Movie Review: The Rich Man's Wife (1996)


A floundering damsel-in-distress thriller, The Rich Man's Wife is an incompetent mess. Despite the presence of Halle Berry and Clive Owen, the story of a woman accused of planning the murder of her husband barely rises above bad TV movie standards.

Josie (Berry) is being interrogated by police detectives, and the movie unfolds as one long flashback. Josie's marriage to hard-drinking businessman Tony (Christopher McDonald) is in trouble, with both of them having affairs on the side. Her lover is Jake (Clive Owen), a restaurant owner frustrated at waiting for Josie to leave Tony. In an attempt to reignite the passion in her marriage, Josie suggests to Tony a vacation getaway, and they head to a secluded cabin in the woods. But Tony's business interferes, he return to the city and she stays behind, feeling angry and abandoned.

At the local bar Josie meets and flirts with the rough-around-the-edges local man Cole (Peter Greene), and after drinking heavily, she suggests that she would not mind seeing her husband dead. Cole suggests that he may be able to oblige. Josie is horrified, and then has to fend off Cole when he tries to rape her. She returns to the city and tries to mend the relationship with Tony, but all goes wrong when Cole re-emerges, guns down Tony, and starts to extort Josie.

Directed and written by Amy Holden Jones, The Rich Man's Wife fails on all counts. By starting the movie with Josie safe and sound albeit in police custody, she is effectively shielded from any serious harm throughout the flashback. Therefore all the scenes that throw her into danger lose most of their dangerous bite. But the trouble with the film runs much deeper.

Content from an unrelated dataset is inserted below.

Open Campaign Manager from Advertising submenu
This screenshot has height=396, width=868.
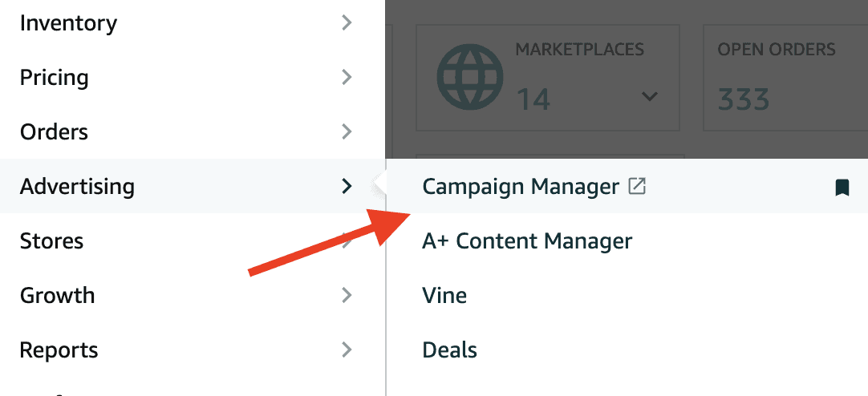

The script is simply inept, with lines of dialogue at the juvenile level, and the story never shakes the stench of a really cheap Strangers On A Train rip-off.

The characters are provided with the shallowest of backstories, if at all, and this is a film where every logical course of action by Josie is studiously avoided in favour of the worst possible decision to get herself into deeper trouble.

Jones tries to have it all ways with her heroine, portraying Josie as a victim, a seductress, an adulteress, and a conniver. Despite Halle Berry's decent efforts, the mix simply does not work, and Josie never evolves into a credible woman. A final-scene supposed twist in the tail involving lover Jake's ex-wife Nora (Clea Lewis) is stunningly misguided, and makes matters much worse for the characters' credibility. The three supporting male performances by Greene as the sneering bad guy, Owen as the sensitive lover and McDonald as the over-stressed husband, are strictly stereotypical.

The Rich Man's Wife gives the impression of having started life as a bad network TV movie-of-the-week premise. Despite adding a couple of violent scenes and two promising stars in Berry and Owen, the film falls far short of rising above what should have been its natural habitat.